Sajen Pengiring makanan terdiri atas bubur merah, bubur putih, ketupat, lontong, dupi, papais merah, papais putih, sarikaya, bugis, candil, kelepon, kue cara merah, kue cara putih, buah-buahan umbi-umbian, hahampangan (opak, kolontong, wajit, rengginang, rangining, dll), rampe, rujak petis, lemper, ranggesing, amis cangkéng, hahaneutanbumbu dapur’, minyak kelapa, pisang kapas, congcot mulus (tumpeng, ikan mas, telur mentah, dan daging mentah), congcot rasul (bakakak ayam, telur ayam matang, dan piis ‘asakan’, urab ketan, dan gulampo.

Sajen Pengiring bukan Makanan terdiri atas saksi (patung Nu Geulis dan Nu Kasép), sampayan (kebaya-kain yang dijejerkan di atas penabuh menjadi latar kegiatan), pangradinan, yaitu alat-alat kecantikan Nyai (sisir, cermin, bedak, lipstik, pensil alis, minyak wangi, dll), perhiasan Nyai (gelang tangan dan gelang kaki, cincin, kalung, jepit rambut), pakaian Nyai (kain-kebaya-karémbong atau selendang), pakakas Nyai (keris), seureuh ranggeuyan dan tékték, lemareun (bahan untuk makan sirih), sesepen (rokok atau cerutu), sawén, tampolong kuningan (pekakas untuk meludah), dan pangkonan yang terdiri dari lungsuran, ineban (bibit padi), bunga tujuh atau sembilan rupa, minyak kelapa, dan bunga rampai.
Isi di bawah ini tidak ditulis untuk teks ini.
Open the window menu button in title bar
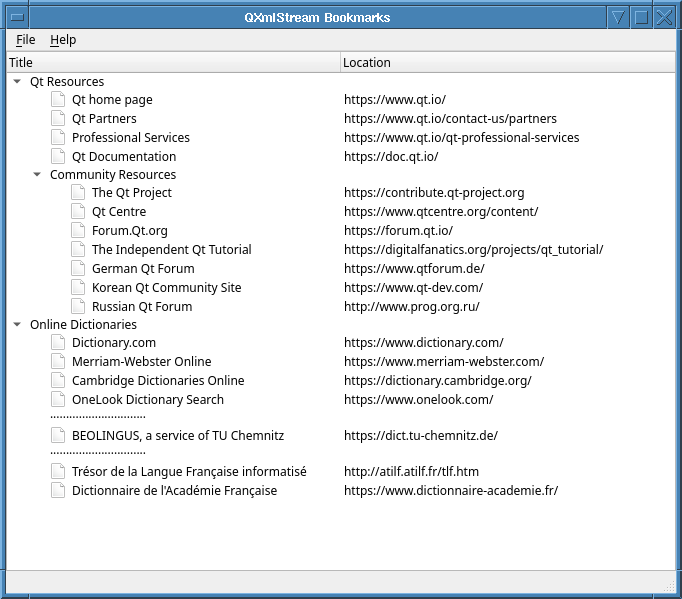This screenshot has width=682, height=599. tap(17, 17)
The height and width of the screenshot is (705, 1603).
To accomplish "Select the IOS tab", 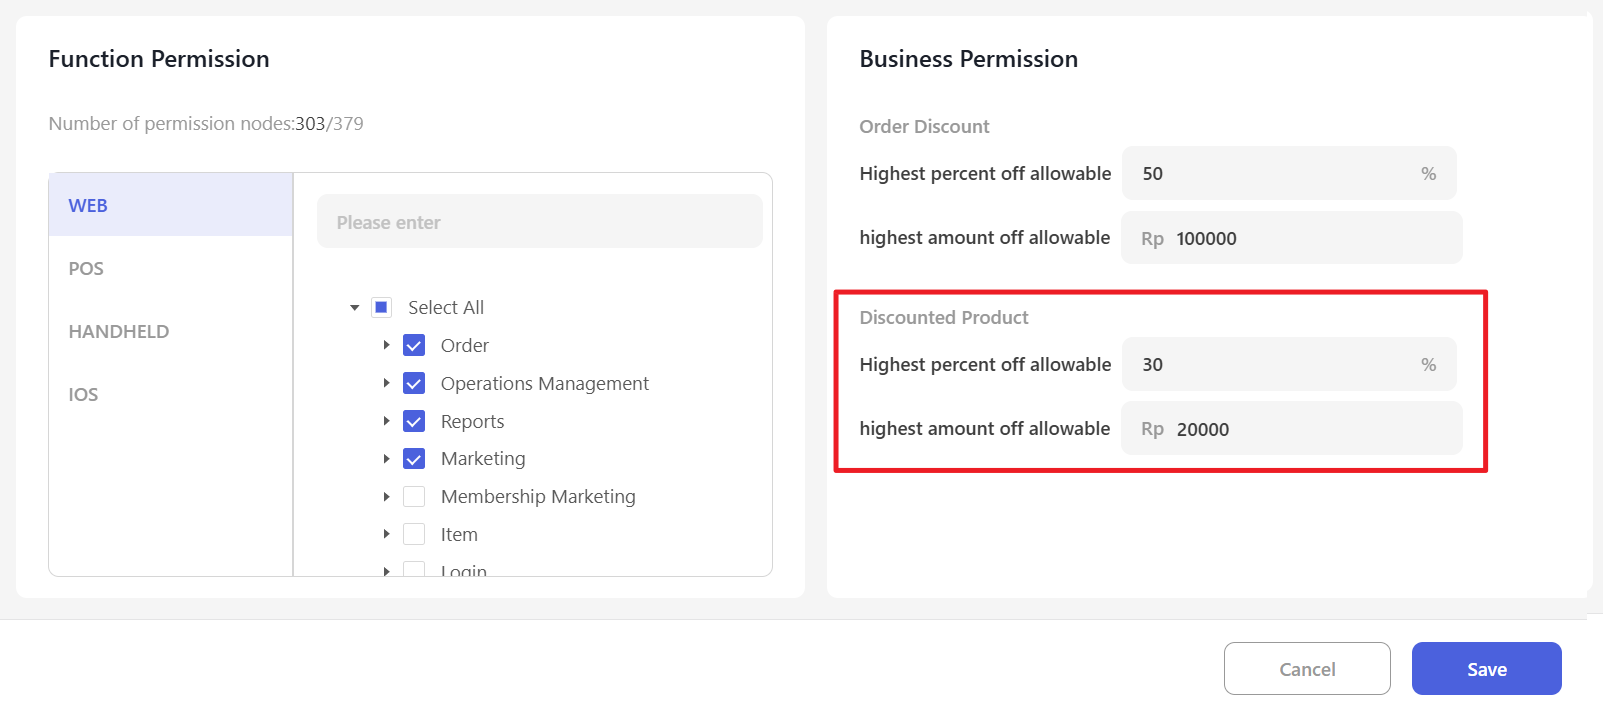I will [83, 395].
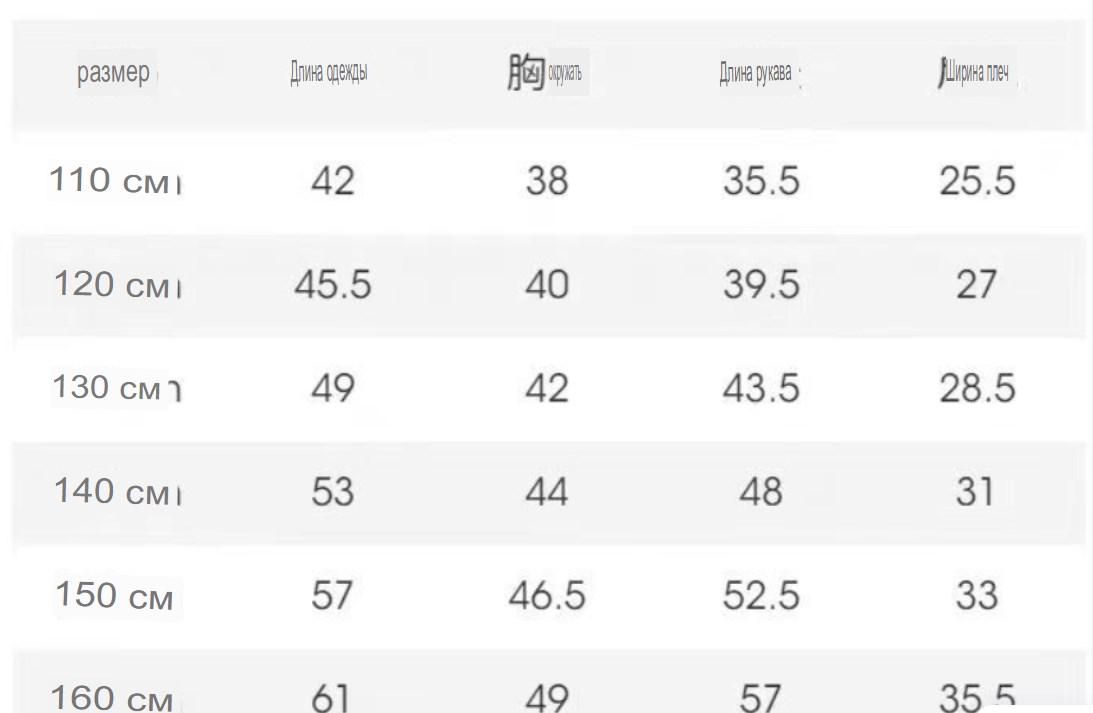
Task: Click clothing length value 53
Action: 333,492

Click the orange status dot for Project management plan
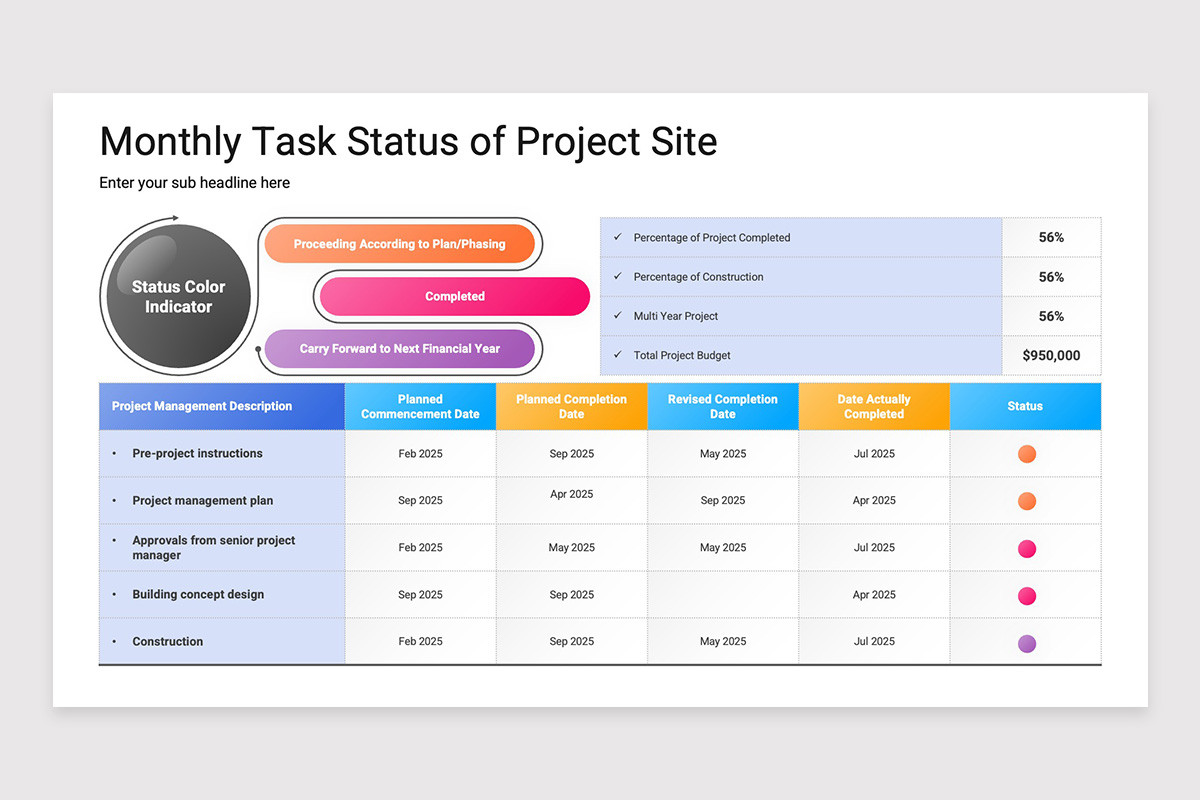(x=1026, y=500)
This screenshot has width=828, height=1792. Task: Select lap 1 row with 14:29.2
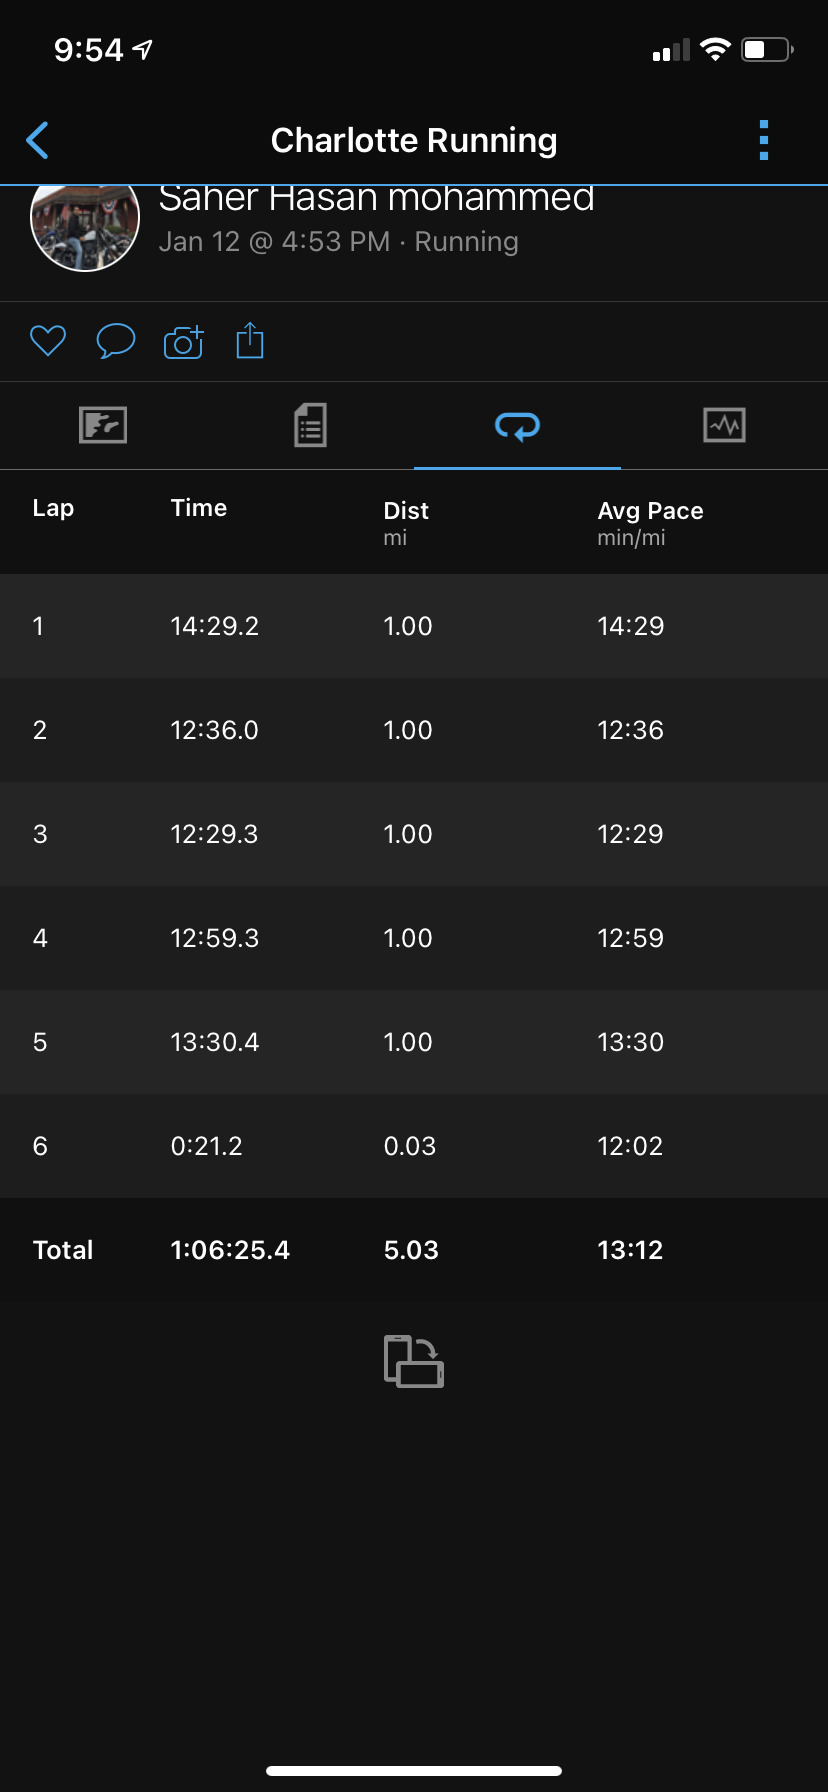point(414,626)
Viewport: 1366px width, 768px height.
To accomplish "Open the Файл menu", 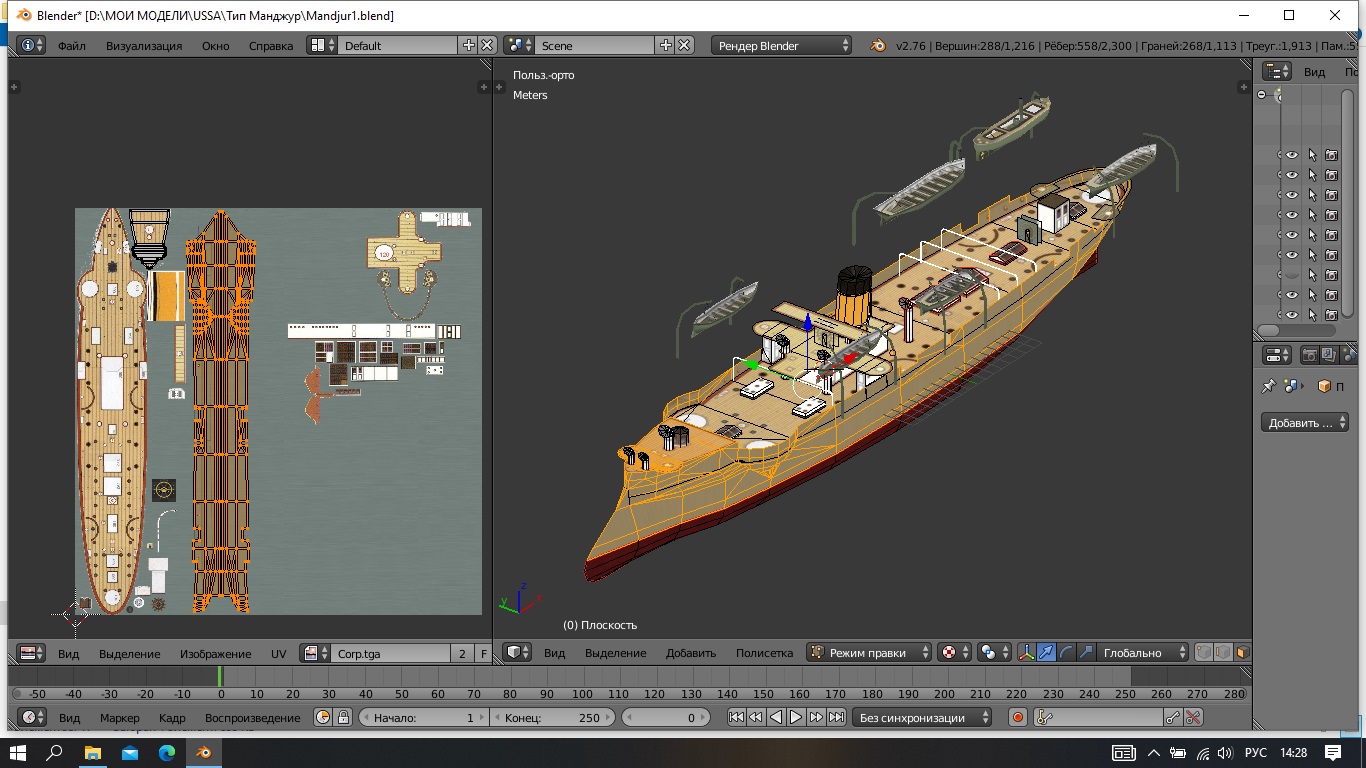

Benda-benda perlengkapan sesaji ini bisa dibuat untuk dua hal, yaitu untuk upacara ngalaksa dan untuk tarawangsa. Sesaji untuk upacara ngalaksa secara keseluruhan disimpan di lumbung, sesaji untuk tarawangsa disimpan di depan penabuh tarawangsa untuk keperluan Nyumpingkeun Keresa Nyai.

Benda-benda Midang

Benda-benda midang adalah benda-benda yang dipakai oleh para saéhu, para penabuh, para penari, dan nu ngiringan, dalam aktivitas upacara ngalaksa terutama ketika ngabadaya atau ngemban.

Pakaian Keseharian

Saéhu laki-laki memakai iket, baju, celana kampret hitam, sandal, dan peci. Saéhu perempuan memakai kebaya, sinjang, rambut disanggul atau dikerudung. Para penabuh mengenakan iket, baju, celana kampret hitam atau iket, kaos, celana hitam (bebas ketika siang hari). Nu ngiringan kebanyakan kaum ibu memakai kebaya, sinjang, rambut disanggul atau dikerudung, sedangkan kaum bapak sama saja pakaiannya seperti para saéhu.

Pakaian Ngabadaya

Saéhu laki-laki memakai iket, kemeja putih, jas luar atau bukaan hitam, selendang, sinjang prang kusumah, keris. Saéhu perempuan memakai sanggul, sisir tanduk, renda kabaya, sinjang prang kusumah, gelang', dan selendang. Pakaian para penabuh dan nu ngiringan biasanya sama saja dengan pakaian keseharian pada saat upacara ngalaksa, kecuali pada hari terakhir ketika kegiatan membuat laksa dilakukan, terutama para ibu. Pada hari tersebut semua berpenampilan dengan warna kebaya yang cerah, misalnya hijau muda, kuning muda, biru, merah, dan ungu.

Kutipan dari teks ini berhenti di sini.